I found an empty bench to sit for a while. I would have waited, but then I decided to do what you did, and would have done, in this situation. I pulled out a sheet of paper, and that's where I'm writing this. It feels familiar, since I did it often when we corresponded in elementary school in Tokyo and Iwafune. I did this before seeing you at Iwafune, but that was done in my own room, much before I even boarded the train. I was emotionally broken when it was lost somewhere in the storm along the way. This time, however, I don’t think I’ll lose this one. Even so, I feel hesitant to actually give it to you. But I will. I have learned enough from my mistakes to not repeat them. Somehow, it feels enough just to write it out on paper though.

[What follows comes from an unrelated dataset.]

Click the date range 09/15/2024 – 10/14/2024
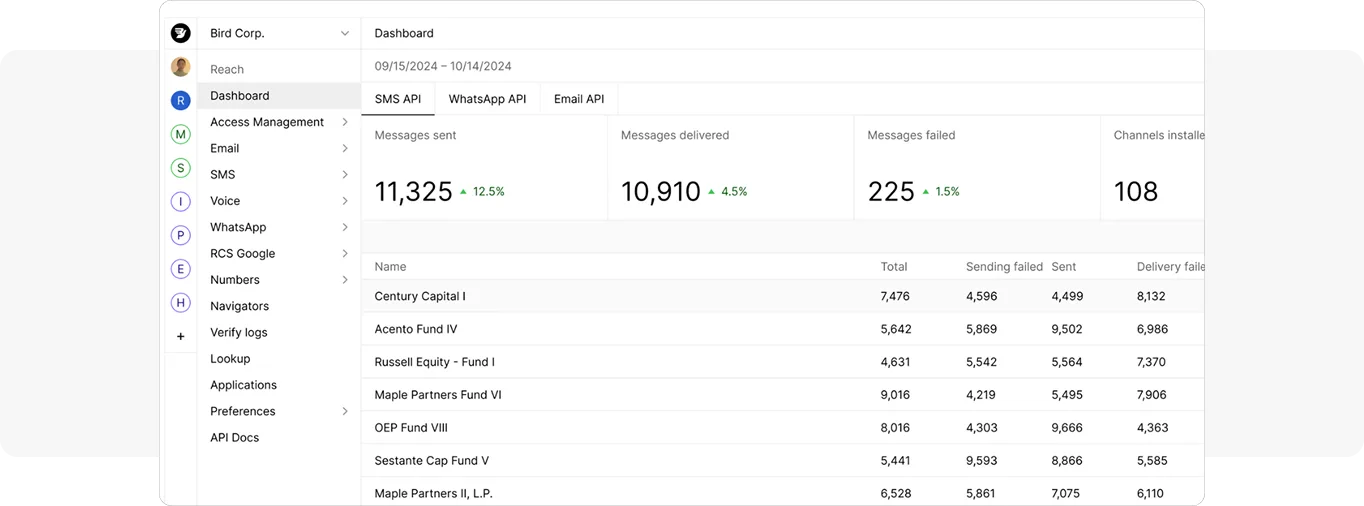The width and height of the screenshot is (1364, 506). pyautogui.click(x=443, y=66)
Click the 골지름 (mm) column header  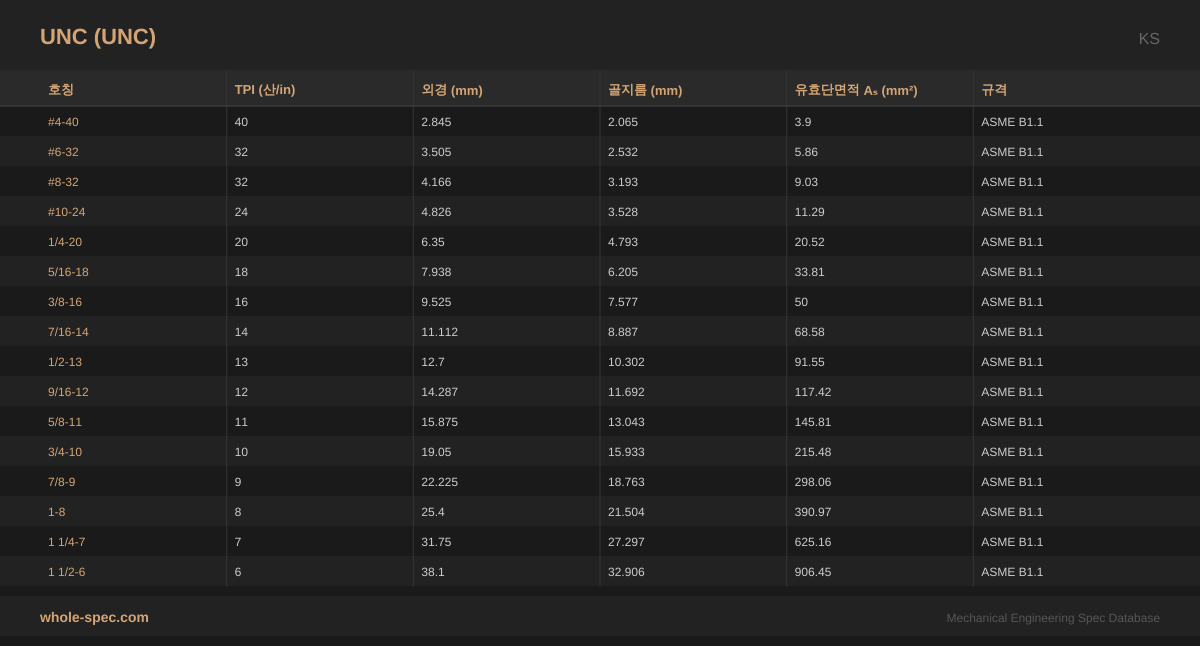pyautogui.click(x=645, y=89)
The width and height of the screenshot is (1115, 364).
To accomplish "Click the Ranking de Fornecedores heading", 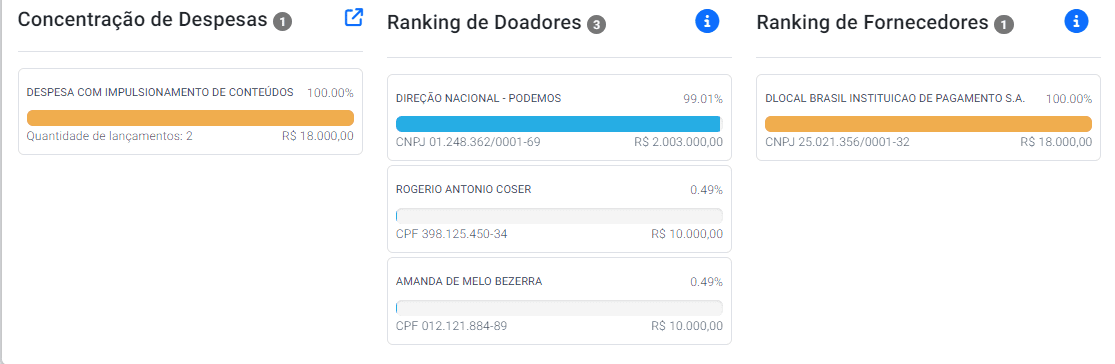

It’s spring now. There are cherry blossoms outside the station. All of them haven't fully bloomed yet, but some have. The petals are lighter than I remember. Or maybe I’m just noticing them differently. Which reminded me of a promise we made, back in elementary school. We were to watch the cherry blossoms together the following year. But fate didn't let us.
At the time, I thought it was just something small that slipped away. Later, I realized it stayed with me far longer than I expected. That could be because it was the first time I understood, time doesn't always move in the way we want. We can only steer life so much according to our whims. There were a lot of things we weren't able to do together. Still, we kept moving forward, eventually reaching something like this.
Being here now feels quiet in a way I didn't imagine before. I used to think that when we finally met again like this, everything would become clear at once. That there would be something definite, something I could point to and say, “This is it.”
It feels like anything but that. Ordinary, would be the best way to describe it. I think that’s why it matters.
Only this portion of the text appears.